→ Exercises:
a - Return a passage from the Ryan budget post verbatim, beginning at the words "Are the Ryan" and stopping after "pensioners from cuts.".
b - In the Ryan budget post, what share of the spending cuts versus the CBO baseline is said to come from repeal of health care reform?

→ Supplied text:
▽

Are the Ryan Budget’s Spending Cuts Credible?
But let’s give credit where it’s due. Ryan’s budget is at least putting Team Red back onto the board in terms of credibility for economic constraint. That’s a big achievement all by itself after the debacle of the Bush years you so earnestly try to pretend never happened….
The GOP and Tea Party has claimed to care about spending. I personally and many who I read have challenged them to identify what they would cut. This budget, like it or hate it, does identify what they’d cut.
-Yes: It is larded with more tax cuts.
-Yes: It has a blatant sop to the GOP white-old-angry-base in that it excludes the next decade of pensioners from cuts.
-Yes: because of both of those things it makes the budget picture worse for the next decade.
But it is ballsy and it does cut spending so for me at least it does lend some credibility.
Having now read through that budget proposal, I have to say that the conventional wisdom is a lot of hooey. I’m not at all certain it deserves the praise of being “serious” about cutting spending and/or the deficit.
After reviewing it myself, it seems to me to get the praise of being serious about cutting spending mostly because it throws some nice big numbers around. But most of the “reductions” in spending are purely theoretical.
I shall explain:
– Cuts to Defense are limited to a net of $78 billion spread over five years, or $17 billion a year for five years. After that – no cuts whatsoever to defense. And a good chunk of even the aforementioned cuts are offset by increased spending on the GWOT in 2012-2013. After 2014, victory in the GWOT is effectively assumed, with projected spending thereon basically limited to $50 billion/year.* This is equivalent to assuming in 1991 that the War on Drugs would be effectively won by 1994 such that the budget therefore could be permanently slashed by 50%. It’s now 2011, and no politician of note thinks it’s been won and should be de-escalated. This is especially important because about 20% of the spending reductions in the Ryan plan versus the CBO baseline come from assuming a victory in the GWOT.
-About 25-30% of the spending cuts versus the CBO baseline (and, for that matter, the President’s budget) come from repeal of health care reform. That Republicans wanted to repeal HCR isn’t exactly new. And, of course, there’s plenty of debate as to how much the HCR will ultimately cost in terms of outlay. This is hardly something that should be a source of newfound credit for the GOP’s seriousness on the budget.

△

→ Stored data:
▽

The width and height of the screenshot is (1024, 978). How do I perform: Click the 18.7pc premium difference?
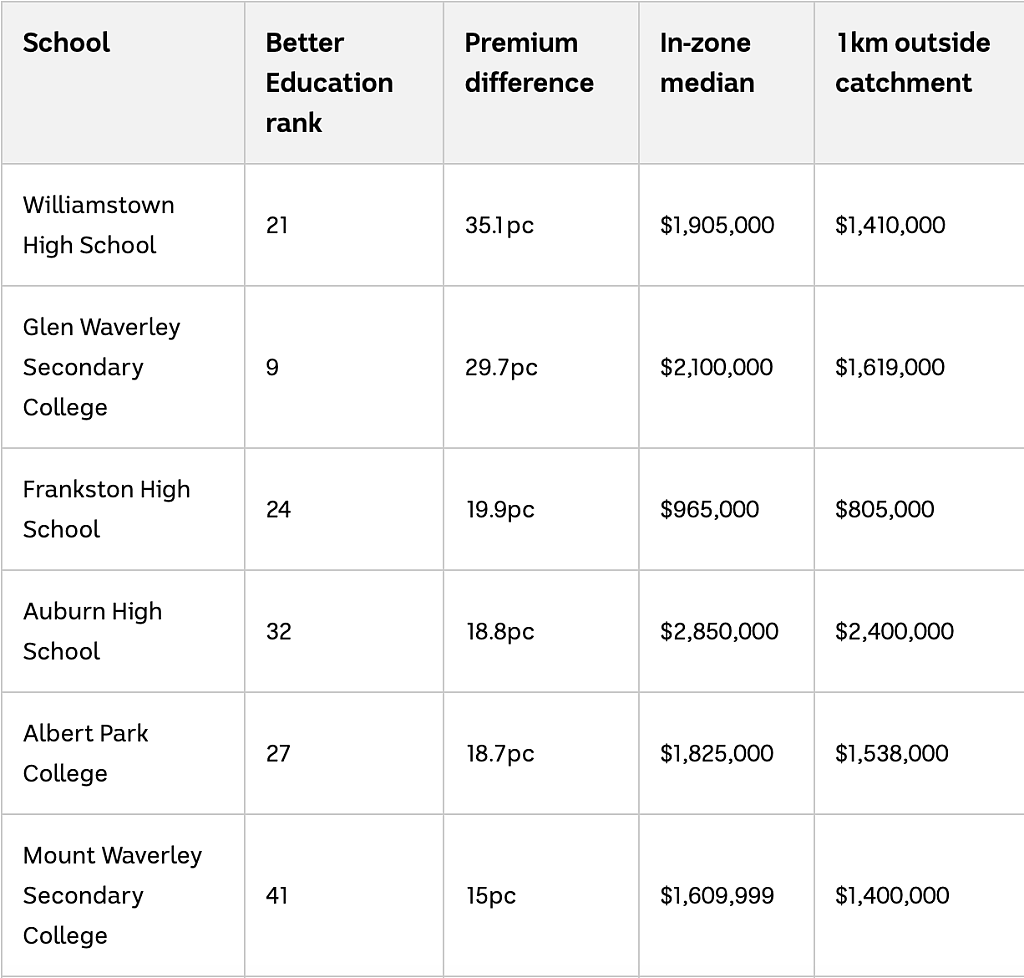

△

→ Outputs in order:
a -
Are the Ryan Budget’s Spending Cuts Credible?
But let’s give credit where it’s due. Ryan’s budget is at least putting Team Red back onto the board in terms of credibility for economic constraint. That’s a big achievement all by itself after the debacle of the Bush years you so earnestly try to pretend never happened….
The GOP and Tea Party has claimed to care about spending. I personally and many who I read have challenged them to identify what they would cut. This budget, like it or hate it, does identify what they’d cut.
-Yes: It is larded with more tax cuts.
-Yes: It has a blatant sop to the GOP white-old-angry-base in that it excludes the next decade of pensioners from cuts.

b - About 25-30%.